**Goal:**
Reproduce each of the following entries verbatim, from the first line to the last.

**Data provided:**
◆ ◆ ◆

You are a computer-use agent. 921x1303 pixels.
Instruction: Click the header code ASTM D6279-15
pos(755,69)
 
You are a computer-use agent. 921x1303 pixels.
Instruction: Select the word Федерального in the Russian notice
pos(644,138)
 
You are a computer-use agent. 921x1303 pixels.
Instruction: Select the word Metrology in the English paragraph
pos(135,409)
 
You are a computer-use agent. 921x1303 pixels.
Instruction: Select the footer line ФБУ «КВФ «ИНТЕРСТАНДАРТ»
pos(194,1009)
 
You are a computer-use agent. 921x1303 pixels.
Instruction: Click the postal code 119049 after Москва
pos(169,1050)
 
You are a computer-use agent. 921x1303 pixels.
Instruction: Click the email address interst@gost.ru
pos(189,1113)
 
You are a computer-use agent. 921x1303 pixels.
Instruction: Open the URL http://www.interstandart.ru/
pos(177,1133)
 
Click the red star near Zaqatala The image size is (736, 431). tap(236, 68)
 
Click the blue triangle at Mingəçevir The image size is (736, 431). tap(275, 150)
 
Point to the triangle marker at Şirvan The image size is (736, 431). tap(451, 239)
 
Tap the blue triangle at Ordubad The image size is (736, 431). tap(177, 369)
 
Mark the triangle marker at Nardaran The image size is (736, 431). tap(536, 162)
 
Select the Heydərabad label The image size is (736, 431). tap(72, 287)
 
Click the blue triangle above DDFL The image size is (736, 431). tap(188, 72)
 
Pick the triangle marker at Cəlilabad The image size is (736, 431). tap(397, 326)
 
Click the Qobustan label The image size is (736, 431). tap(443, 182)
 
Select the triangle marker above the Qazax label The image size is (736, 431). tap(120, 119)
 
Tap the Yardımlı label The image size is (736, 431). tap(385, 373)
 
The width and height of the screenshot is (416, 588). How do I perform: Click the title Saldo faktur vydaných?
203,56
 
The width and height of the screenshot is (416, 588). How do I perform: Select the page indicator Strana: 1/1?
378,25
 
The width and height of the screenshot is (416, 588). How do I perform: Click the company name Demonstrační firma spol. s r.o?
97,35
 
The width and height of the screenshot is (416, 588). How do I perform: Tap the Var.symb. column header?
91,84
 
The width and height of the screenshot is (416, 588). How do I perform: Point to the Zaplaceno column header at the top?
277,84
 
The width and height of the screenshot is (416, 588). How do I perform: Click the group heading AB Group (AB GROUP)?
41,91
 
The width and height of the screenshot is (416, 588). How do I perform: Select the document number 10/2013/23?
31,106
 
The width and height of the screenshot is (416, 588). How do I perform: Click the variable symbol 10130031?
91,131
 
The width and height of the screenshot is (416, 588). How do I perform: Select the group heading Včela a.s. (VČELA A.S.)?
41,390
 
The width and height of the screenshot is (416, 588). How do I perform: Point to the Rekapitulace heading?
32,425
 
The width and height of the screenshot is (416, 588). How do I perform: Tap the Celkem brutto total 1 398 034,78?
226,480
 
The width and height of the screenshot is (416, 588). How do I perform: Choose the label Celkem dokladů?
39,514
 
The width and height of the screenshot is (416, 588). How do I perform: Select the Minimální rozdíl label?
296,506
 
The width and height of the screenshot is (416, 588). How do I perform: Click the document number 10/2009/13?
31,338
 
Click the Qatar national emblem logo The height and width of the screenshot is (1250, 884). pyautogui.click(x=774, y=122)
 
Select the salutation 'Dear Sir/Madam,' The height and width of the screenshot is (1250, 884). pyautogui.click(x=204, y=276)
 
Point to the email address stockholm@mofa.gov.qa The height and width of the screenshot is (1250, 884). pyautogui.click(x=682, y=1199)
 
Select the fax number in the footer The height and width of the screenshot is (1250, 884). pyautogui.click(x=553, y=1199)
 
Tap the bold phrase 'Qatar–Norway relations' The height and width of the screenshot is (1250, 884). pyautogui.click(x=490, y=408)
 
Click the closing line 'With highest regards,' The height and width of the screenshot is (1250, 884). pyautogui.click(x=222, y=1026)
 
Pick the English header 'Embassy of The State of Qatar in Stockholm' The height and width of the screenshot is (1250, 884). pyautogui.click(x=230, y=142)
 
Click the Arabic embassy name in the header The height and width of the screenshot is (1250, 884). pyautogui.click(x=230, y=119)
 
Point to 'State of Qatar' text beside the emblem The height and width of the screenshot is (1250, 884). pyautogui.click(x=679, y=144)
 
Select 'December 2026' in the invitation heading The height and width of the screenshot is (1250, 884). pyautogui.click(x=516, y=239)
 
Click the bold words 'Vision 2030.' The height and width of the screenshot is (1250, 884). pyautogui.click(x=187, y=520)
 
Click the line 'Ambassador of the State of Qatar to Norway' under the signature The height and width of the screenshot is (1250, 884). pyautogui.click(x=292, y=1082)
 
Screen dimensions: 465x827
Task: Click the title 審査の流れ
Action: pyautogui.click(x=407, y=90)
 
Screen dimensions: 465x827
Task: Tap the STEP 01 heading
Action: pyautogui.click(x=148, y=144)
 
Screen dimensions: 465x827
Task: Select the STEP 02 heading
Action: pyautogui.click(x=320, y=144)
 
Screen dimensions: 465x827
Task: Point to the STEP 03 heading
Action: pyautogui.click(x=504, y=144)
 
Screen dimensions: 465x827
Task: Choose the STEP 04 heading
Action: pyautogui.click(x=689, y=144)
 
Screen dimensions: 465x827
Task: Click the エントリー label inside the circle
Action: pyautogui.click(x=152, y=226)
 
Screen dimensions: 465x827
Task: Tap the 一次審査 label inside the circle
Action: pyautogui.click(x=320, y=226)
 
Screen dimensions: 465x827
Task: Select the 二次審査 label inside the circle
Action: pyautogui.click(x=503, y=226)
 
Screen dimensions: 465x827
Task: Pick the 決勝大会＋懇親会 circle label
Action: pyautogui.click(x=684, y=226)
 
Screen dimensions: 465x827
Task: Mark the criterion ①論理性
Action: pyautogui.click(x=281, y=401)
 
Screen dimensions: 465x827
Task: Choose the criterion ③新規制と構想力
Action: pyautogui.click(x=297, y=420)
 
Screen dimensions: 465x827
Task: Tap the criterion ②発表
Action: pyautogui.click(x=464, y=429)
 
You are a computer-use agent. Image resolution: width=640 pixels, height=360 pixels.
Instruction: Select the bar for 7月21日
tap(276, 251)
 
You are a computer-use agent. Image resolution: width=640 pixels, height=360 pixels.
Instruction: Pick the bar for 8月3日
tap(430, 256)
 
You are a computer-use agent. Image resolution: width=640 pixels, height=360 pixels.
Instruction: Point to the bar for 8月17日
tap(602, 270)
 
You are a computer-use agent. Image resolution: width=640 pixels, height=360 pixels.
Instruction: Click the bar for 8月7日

◆ ◆ ◆

**Final result:**
You are a computer-use agent. 921x1303 pixels.
Instruction: Click the header code ASTM D6279-15
pos(755,69)
 
You are a computer-use agent. 921x1303 pixels.
Instruction: Select the word Федерального in the Russian notice
pos(644,138)
 
You are a computer-use agent. 921x1303 pixels.
Instruction: Select the word Metrology in the English paragraph
pos(135,409)
 
You are a computer-use agent. 921x1303 pixels.
Instruction: Select the footer line ФБУ «КВФ «ИНТЕРСТАНДАРТ»
pos(194,1009)
 
You are a computer-use agent. 921x1303 pixels.
Instruction: Click the postal code 119049 after Москва
pos(169,1050)
 
You are a computer-use agent. 921x1303 pixels.
Instruction: Click the email address interst@gost.ru
pos(189,1113)
 
You are a computer-use agent. 921x1303 pixels.
Instruction: Open the URL http://www.interstandart.ru/
pos(177,1133)
 
Click the red star near Zaqatala The image size is (736, 431). tap(236, 68)
 
Click the blue triangle at Mingəçevir The image size is (736, 431). tap(275, 150)
 
Point to the triangle marker at Şirvan The image size is (736, 431). tap(451, 239)
 
Tap the blue triangle at Ordubad The image size is (736, 431). tap(177, 369)
 
Mark the triangle marker at Nardaran The image size is (736, 431). tap(536, 162)
 
Select the Heydərabad label The image size is (736, 431). tap(72, 287)
 
Click the blue triangle above DDFL The image size is (736, 431). tap(188, 72)
 
Pick the triangle marker at Cəlilabad The image size is (736, 431). tap(397, 326)
 
Click the Qobustan label The image size is (736, 431). tap(443, 182)
 
Select the triangle marker above the Qazax label The image size is (736, 431). tap(120, 119)
 
Tap the Yardımlı label The image size is (736, 431). tap(385, 373)
 
The width and height of the screenshot is (416, 588). How do I perform: Click the title Saldo faktur vydaných?
203,56
 
The width and height of the screenshot is (416, 588). How do I perform: Select the page indicator Strana: 1/1?
378,25
 
The width and height of the screenshot is (416, 588). How do I perform: Click the company name Demonstrační firma spol. s r.o?
97,35
 
The width and height of the screenshot is (416, 588). How do I perform: Tap the Var.symb. column header?
91,84
 
The width and height of the screenshot is (416, 588). How do I perform: Point to the Zaplaceno column header at the top?
277,84
 
The width and height of the screenshot is (416, 588). How do I perform: Click the group heading AB Group (AB GROUP)?
41,91
 
The width and height of the screenshot is (416, 588). How do I perform: Select the document number 10/2013/23?
31,106
 
The width and height of the screenshot is (416, 588). How do I perform: Click the variable symbol 10130031?
91,131
 
The width and height of the screenshot is (416, 588). How do I perform: Select the group heading Včela a.s. (VČELA A.S.)?
41,390
 
The width and height of the screenshot is (416, 588). How do I perform: Point to the Rekapitulace heading?
32,425
 
The width and height of the screenshot is (416, 588). How do I perform: Tap the Celkem brutto total 1 398 034,78?
226,480
 
The width and height of the screenshot is (416, 588). How do I perform: Choose the label Celkem dokladů?
39,514
 
The width and height of the screenshot is (416, 588). How do I perform: Select the Minimální rozdíl label?
296,506
 
The width and height of the screenshot is (416, 588). How do I perform: Click the document number 10/2009/13?
31,338
 
Click the Qatar national emblem logo The height and width of the screenshot is (1250, 884). pyautogui.click(x=774, y=122)
 
Select the salutation 'Dear Sir/Madam,' The height and width of the screenshot is (1250, 884). pyautogui.click(x=204, y=276)
 
Point to the email address stockholm@mofa.gov.qa The height and width of the screenshot is (1250, 884). pyautogui.click(x=682, y=1199)
 
Select the fax number in the footer The height and width of the screenshot is (1250, 884). pyautogui.click(x=553, y=1199)
 
Tap the bold phrase 'Qatar–Norway relations' The height and width of the screenshot is (1250, 884). pyautogui.click(x=490, y=408)
 
Click the closing line 'With highest regards,' The height and width of the screenshot is (1250, 884). pyautogui.click(x=222, y=1026)
 
Pick the English header 'Embassy of The State of Qatar in Stockholm' The height and width of the screenshot is (1250, 884). pyautogui.click(x=230, y=142)
 
Click the Arabic embassy name in the header The height and width of the screenshot is (1250, 884). pyautogui.click(x=230, y=119)
 
Point to 'State of Qatar' text beside the emblem The height and width of the screenshot is (1250, 884). pyautogui.click(x=679, y=144)
 
Select 'December 2026' in the invitation heading The height and width of the screenshot is (1250, 884). pyautogui.click(x=516, y=239)
 
Click the bold words 'Vision 2030.' The height and width of the screenshot is (1250, 884). pyautogui.click(x=187, y=520)
 
Click the line 'Ambassador of the State of Qatar to Norway' under the signature The height and width of the screenshot is (1250, 884). pyautogui.click(x=292, y=1082)
 
Screen dimensions: 465x827
Task: Click the title 審査の流れ
Action: pyautogui.click(x=407, y=90)
 
Screen dimensions: 465x827
Task: Tap the STEP 01 heading
Action: pyautogui.click(x=148, y=144)
 
Screen dimensions: 465x827
Task: Select the STEP 02 heading
Action: pyautogui.click(x=320, y=144)
 
Screen dimensions: 465x827
Task: Point to the STEP 03 heading
Action: pyautogui.click(x=504, y=144)
 
Screen dimensions: 465x827
Task: Choose the STEP 04 heading
Action: pyautogui.click(x=689, y=144)
 
Screen dimensions: 465x827
Task: Click the エントリー label inside the circle
Action: pyautogui.click(x=152, y=226)
 
Screen dimensions: 465x827
Task: Tap the 一次審査 label inside the circle
Action: pyautogui.click(x=320, y=226)
 
Screen dimensions: 465x827
Task: Select the 二次審査 label inside the circle
Action: pyautogui.click(x=503, y=226)
 
Screen dimensions: 465x827
Task: Pick the 決勝大会＋懇親会 circle label
Action: pyautogui.click(x=684, y=226)
 
Screen dimensions: 465x827
Task: Mark the criterion ①論理性
Action: pyautogui.click(x=281, y=401)
 
Screen dimensions: 465x827
Task: Choose the criterion ③新規制と構想力
Action: pyautogui.click(x=297, y=420)
 
Screen dimensions: 465x827
Task: Tap the criterion ②発表
Action: pyautogui.click(x=464, y=429)
 
You are a computer-use agent. Image resolution: width=640 pixels, height=360 pixels.
Instruction: Select the bar for 7月21日
tap(276, 251)
 
You are a computer-use agent. Image resolution: width=640 pixels, height=360 pixels.
Instruction: Pick the bar for 8月3日
tap(430, 256)
 
You are a computer-use agent. Image resolution: width=640 pixels, height=360 pixels.
Instruction: Point to the bar for 8月17日
tap(602, 270)
 
You are a computer-use agent. Image resolution: width=640 pixels, height=360 pixels.
Instruction: Click the bar for 8月7日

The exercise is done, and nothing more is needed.